Why do some low-dose aspirin formulations intended for use as anti-platelet medications contain glycine?
Aspirin has a potent anti-platelet action because it is an irreversible inhibitor of cyclooxygenase (COX). COX-1 is required for synthesis of the prothrombotic factor, thromboxane A2 (TXA2), in platelets. Platelets, being fragments of megakaryocytes, do not have a nucleus and therefore cannot synthesise more COX when it is irreversibly inhibited by aspirin. Thus, to recover from irreversible inhibition of COX-1 in the platelets, your body has to make new platelets. The average lifespan of a platelet is 8 to 9 days, so the anti-platelet effect aspirin is potent and long-lasting. However, in the stomach, inhibition of COX-1 prevents the production of protective prostaglandins and results in increased risk of gastrointestinal disturbance and peptic ulcers.

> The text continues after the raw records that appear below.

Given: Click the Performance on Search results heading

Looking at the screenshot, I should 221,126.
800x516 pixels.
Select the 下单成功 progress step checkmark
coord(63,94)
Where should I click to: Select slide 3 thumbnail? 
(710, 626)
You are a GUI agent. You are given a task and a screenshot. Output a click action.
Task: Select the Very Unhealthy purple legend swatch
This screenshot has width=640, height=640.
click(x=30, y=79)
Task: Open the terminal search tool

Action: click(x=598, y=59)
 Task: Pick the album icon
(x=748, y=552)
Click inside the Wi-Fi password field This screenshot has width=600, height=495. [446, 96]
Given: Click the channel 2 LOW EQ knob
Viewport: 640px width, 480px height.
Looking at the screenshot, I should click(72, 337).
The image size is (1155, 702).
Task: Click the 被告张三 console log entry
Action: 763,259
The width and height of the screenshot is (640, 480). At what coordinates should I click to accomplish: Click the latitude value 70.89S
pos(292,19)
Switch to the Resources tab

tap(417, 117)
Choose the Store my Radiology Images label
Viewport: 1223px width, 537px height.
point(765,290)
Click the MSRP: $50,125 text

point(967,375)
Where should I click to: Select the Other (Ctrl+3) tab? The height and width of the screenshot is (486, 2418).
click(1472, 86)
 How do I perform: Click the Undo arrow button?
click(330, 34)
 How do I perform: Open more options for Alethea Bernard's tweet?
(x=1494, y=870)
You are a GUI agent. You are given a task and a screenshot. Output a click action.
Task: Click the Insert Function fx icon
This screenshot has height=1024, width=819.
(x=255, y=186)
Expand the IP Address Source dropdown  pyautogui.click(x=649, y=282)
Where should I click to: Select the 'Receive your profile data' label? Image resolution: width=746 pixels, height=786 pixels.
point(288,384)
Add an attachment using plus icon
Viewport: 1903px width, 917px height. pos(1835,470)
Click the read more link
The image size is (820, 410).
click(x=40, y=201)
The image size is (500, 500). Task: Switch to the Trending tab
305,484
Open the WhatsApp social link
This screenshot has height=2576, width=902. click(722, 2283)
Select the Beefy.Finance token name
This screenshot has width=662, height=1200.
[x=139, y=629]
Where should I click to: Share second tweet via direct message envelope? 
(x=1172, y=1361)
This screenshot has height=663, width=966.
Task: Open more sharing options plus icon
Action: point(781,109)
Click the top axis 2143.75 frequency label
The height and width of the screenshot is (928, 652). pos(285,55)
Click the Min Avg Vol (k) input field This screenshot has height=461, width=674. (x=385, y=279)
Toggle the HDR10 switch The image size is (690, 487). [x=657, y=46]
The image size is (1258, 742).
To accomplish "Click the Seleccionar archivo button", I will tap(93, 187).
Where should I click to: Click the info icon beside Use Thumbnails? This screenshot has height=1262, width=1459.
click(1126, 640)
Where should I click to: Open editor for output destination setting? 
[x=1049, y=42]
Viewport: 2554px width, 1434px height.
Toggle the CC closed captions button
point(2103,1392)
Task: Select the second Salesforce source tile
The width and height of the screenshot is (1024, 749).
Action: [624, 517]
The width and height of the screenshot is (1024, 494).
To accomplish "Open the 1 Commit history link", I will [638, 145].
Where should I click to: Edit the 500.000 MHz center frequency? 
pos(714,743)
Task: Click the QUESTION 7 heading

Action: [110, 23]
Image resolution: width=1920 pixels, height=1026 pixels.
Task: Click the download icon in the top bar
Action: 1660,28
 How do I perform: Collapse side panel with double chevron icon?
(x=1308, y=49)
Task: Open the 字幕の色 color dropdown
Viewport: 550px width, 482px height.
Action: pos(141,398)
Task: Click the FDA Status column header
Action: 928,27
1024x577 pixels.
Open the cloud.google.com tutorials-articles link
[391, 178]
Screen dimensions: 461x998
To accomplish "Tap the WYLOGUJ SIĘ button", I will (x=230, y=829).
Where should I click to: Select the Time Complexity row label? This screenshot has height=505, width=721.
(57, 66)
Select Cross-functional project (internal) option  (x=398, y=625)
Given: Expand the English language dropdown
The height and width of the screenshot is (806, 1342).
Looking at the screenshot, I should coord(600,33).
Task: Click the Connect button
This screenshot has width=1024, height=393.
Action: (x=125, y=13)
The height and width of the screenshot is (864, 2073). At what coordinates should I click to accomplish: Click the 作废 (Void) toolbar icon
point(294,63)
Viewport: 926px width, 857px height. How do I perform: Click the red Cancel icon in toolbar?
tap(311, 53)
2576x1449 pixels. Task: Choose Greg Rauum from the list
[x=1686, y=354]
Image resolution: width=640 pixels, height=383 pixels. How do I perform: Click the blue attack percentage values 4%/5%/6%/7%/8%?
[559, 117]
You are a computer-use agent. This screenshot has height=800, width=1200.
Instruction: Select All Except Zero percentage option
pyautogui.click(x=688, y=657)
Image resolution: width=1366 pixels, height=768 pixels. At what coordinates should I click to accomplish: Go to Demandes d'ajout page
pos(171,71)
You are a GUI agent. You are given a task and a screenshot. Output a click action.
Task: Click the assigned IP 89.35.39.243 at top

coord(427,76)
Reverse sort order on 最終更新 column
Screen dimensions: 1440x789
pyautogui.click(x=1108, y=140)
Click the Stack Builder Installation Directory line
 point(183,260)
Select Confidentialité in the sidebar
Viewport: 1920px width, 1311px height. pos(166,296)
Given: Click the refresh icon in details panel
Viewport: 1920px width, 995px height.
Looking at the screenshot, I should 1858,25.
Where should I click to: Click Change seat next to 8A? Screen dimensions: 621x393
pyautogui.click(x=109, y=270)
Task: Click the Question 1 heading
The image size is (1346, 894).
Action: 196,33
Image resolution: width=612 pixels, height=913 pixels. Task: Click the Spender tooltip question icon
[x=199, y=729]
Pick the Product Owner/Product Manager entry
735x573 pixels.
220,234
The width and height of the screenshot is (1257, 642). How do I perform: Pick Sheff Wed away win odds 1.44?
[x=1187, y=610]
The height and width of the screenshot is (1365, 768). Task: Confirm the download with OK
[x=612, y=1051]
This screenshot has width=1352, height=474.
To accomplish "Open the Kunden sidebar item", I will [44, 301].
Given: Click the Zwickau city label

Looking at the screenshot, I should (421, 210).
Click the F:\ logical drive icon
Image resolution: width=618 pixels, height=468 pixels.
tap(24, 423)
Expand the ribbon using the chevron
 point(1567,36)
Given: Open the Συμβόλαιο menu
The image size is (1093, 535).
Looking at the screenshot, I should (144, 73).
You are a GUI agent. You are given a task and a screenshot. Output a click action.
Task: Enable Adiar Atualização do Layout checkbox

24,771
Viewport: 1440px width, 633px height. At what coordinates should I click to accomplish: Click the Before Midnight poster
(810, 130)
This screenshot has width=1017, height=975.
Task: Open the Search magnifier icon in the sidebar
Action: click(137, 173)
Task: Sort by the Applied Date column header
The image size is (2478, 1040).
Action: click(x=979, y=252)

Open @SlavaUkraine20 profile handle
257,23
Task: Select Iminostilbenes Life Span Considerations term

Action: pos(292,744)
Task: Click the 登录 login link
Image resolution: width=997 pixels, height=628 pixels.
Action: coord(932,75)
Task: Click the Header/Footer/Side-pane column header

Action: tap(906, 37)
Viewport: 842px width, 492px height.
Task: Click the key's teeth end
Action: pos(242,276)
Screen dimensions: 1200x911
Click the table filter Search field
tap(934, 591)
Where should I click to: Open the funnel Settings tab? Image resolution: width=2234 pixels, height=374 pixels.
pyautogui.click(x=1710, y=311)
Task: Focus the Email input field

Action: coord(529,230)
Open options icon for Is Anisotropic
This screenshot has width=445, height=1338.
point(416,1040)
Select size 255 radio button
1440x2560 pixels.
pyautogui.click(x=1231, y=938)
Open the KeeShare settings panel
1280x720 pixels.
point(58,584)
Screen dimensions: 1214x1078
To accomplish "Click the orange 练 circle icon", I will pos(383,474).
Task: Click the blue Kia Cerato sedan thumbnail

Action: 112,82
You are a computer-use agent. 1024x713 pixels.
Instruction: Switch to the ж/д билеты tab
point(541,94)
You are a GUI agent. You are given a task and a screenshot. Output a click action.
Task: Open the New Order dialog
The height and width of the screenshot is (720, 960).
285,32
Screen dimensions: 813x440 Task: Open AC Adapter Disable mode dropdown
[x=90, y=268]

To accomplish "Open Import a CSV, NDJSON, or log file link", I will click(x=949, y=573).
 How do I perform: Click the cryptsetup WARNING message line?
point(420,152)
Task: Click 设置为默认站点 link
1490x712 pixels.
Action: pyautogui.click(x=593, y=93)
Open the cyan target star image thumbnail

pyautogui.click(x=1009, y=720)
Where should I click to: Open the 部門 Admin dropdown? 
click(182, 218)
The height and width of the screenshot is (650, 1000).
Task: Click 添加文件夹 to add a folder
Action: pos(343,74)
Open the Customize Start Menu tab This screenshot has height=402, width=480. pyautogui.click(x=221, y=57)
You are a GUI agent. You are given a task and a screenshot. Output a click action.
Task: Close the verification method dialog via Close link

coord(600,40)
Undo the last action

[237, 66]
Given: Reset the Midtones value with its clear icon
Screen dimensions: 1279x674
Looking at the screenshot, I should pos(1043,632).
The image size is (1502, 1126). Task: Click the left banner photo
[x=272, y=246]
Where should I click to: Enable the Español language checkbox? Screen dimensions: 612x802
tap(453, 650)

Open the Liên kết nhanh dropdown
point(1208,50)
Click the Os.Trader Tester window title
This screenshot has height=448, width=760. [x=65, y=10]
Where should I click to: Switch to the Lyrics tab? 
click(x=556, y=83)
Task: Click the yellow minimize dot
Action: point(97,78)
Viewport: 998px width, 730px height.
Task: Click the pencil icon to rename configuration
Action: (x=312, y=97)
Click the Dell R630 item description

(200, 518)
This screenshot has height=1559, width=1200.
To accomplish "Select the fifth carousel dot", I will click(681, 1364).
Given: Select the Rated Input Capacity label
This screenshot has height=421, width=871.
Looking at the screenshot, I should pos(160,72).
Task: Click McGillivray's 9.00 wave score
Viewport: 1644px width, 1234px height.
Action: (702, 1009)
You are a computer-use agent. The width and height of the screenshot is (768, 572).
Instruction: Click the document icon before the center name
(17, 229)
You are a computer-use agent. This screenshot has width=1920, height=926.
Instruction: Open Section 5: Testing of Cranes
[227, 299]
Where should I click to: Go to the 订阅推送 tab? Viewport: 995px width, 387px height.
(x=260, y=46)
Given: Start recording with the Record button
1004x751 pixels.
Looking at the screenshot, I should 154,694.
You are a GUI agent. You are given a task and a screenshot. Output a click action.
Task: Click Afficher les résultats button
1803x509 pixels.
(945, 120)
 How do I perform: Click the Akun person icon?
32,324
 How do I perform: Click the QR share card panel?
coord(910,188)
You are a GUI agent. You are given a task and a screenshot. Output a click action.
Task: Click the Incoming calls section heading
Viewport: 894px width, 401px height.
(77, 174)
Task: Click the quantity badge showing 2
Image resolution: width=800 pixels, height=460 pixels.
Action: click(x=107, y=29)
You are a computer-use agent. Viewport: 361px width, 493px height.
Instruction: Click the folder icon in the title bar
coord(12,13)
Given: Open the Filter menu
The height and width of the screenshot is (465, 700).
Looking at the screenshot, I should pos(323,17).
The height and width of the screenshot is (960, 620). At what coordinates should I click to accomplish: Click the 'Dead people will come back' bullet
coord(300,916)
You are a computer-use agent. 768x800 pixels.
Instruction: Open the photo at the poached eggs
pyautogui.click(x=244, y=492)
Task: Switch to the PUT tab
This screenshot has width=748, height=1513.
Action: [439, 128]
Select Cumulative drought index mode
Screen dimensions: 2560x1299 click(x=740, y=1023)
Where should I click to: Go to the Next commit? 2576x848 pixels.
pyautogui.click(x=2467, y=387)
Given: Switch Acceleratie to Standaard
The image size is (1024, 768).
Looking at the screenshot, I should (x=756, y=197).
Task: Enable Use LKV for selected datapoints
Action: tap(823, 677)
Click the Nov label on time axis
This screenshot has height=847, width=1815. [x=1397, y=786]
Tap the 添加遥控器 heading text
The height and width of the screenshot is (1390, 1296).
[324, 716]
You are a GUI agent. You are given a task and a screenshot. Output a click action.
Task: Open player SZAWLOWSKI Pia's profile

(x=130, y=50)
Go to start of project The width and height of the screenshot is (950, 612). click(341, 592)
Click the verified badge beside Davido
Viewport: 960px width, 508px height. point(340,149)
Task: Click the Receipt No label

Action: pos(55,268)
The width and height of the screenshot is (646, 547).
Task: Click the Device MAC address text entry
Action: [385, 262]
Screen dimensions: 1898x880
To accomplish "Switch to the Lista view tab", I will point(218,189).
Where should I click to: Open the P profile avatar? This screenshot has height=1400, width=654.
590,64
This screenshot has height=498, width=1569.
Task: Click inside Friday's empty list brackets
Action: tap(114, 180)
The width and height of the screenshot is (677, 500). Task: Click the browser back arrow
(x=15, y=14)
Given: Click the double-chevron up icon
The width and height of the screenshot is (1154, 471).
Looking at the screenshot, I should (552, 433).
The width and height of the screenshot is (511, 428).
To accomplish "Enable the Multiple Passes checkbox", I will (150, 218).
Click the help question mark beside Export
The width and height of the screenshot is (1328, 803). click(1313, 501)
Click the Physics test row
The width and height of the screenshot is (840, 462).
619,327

The combination of aspirin with glycine is reported to improve gastrointestinal tolerance to aspirin for anti-platelet drug therapy (1). Glycine is also itself reported to have an anti-platelet effect (2). The evidence to date for the efficacy of glycine both in improving gastrointestinal tolerance of aspirin and in having anti-platelet actions is limited. However, as glycine is a common dietary amino acid, there is little concern over the risk-to-benefit ratio of including glycine in aspirin formulations for use in anti-platelet drug therapy.